(Entries taken from a collection)
******

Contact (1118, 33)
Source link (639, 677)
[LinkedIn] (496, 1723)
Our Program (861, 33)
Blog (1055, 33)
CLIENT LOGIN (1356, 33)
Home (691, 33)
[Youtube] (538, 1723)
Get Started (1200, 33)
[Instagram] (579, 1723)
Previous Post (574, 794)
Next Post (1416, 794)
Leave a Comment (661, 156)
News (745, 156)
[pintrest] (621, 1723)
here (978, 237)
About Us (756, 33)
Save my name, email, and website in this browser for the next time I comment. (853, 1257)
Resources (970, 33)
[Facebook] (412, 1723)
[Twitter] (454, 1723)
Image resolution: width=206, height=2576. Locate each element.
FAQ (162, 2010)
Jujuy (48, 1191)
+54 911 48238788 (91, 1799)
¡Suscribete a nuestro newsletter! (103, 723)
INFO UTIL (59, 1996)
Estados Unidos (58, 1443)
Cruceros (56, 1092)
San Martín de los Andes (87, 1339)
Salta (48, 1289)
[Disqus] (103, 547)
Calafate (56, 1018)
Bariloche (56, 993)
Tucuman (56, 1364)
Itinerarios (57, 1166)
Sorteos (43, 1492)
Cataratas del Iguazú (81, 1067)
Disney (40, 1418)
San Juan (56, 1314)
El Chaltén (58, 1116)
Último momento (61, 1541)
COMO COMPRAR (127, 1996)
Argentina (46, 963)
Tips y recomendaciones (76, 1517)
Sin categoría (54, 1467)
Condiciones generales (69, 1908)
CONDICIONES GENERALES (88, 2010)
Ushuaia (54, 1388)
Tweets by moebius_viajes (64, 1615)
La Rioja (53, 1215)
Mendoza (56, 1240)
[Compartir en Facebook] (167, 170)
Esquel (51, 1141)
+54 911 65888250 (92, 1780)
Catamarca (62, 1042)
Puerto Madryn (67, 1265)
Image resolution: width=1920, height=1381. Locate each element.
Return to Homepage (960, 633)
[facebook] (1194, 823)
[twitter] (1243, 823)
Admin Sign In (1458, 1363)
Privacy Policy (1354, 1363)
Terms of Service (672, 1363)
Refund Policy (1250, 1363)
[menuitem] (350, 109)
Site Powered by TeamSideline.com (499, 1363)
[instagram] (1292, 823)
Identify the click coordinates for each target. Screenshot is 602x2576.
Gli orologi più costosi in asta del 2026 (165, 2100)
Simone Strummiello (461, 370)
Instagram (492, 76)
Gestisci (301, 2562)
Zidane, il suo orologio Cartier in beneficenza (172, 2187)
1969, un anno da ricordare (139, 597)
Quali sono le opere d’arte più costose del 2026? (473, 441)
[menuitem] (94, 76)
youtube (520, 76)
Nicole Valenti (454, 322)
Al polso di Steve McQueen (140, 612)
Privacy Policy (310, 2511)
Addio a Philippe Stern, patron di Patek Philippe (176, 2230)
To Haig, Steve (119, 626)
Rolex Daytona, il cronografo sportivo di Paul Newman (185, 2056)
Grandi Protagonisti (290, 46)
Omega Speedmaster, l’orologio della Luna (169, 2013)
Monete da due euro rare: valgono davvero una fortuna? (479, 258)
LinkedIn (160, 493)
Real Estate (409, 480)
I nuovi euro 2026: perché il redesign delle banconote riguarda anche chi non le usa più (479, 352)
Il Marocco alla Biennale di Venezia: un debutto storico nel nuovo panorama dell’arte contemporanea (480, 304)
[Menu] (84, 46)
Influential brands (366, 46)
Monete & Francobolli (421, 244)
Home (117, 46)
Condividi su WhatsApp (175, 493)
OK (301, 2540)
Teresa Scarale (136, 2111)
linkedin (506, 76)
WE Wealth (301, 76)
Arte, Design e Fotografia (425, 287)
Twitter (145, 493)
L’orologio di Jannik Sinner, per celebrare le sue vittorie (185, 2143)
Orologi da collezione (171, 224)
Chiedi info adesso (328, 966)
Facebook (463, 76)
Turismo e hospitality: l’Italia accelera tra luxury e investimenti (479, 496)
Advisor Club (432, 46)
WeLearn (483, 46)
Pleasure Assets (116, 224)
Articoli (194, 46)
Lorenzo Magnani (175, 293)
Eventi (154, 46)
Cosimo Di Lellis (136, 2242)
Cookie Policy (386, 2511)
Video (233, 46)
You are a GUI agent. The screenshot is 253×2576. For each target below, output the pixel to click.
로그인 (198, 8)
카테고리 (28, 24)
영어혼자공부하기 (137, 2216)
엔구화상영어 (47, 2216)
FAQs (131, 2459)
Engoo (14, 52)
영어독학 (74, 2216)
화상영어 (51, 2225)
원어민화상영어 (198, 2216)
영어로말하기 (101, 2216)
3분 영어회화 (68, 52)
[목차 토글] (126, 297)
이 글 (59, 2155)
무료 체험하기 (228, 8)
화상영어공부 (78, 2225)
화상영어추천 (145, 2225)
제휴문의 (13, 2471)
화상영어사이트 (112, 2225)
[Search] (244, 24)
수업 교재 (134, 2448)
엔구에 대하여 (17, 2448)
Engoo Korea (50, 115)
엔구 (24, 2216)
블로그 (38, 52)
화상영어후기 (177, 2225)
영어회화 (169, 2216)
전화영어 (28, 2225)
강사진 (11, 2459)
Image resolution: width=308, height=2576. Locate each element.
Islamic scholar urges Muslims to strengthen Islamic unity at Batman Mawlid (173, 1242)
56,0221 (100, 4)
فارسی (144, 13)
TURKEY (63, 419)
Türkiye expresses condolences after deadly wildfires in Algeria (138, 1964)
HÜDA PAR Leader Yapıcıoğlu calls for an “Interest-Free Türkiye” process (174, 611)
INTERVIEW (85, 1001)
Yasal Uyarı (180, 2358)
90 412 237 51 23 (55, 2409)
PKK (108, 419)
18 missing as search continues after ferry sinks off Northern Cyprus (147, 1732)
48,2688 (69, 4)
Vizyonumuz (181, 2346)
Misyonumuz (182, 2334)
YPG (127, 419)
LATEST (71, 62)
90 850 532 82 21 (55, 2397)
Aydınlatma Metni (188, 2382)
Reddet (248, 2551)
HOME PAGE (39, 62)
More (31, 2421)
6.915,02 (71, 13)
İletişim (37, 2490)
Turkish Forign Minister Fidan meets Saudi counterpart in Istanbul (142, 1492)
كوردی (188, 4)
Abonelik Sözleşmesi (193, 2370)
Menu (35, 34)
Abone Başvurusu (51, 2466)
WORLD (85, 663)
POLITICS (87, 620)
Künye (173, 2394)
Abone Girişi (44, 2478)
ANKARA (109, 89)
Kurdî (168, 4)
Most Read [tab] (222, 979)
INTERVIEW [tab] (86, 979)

******

→ **WORK INSTRUCTION**
In how many lines of the entries does "Monete" appear? Reply with only the number.

→ **EXERCISE RESPONSE**
2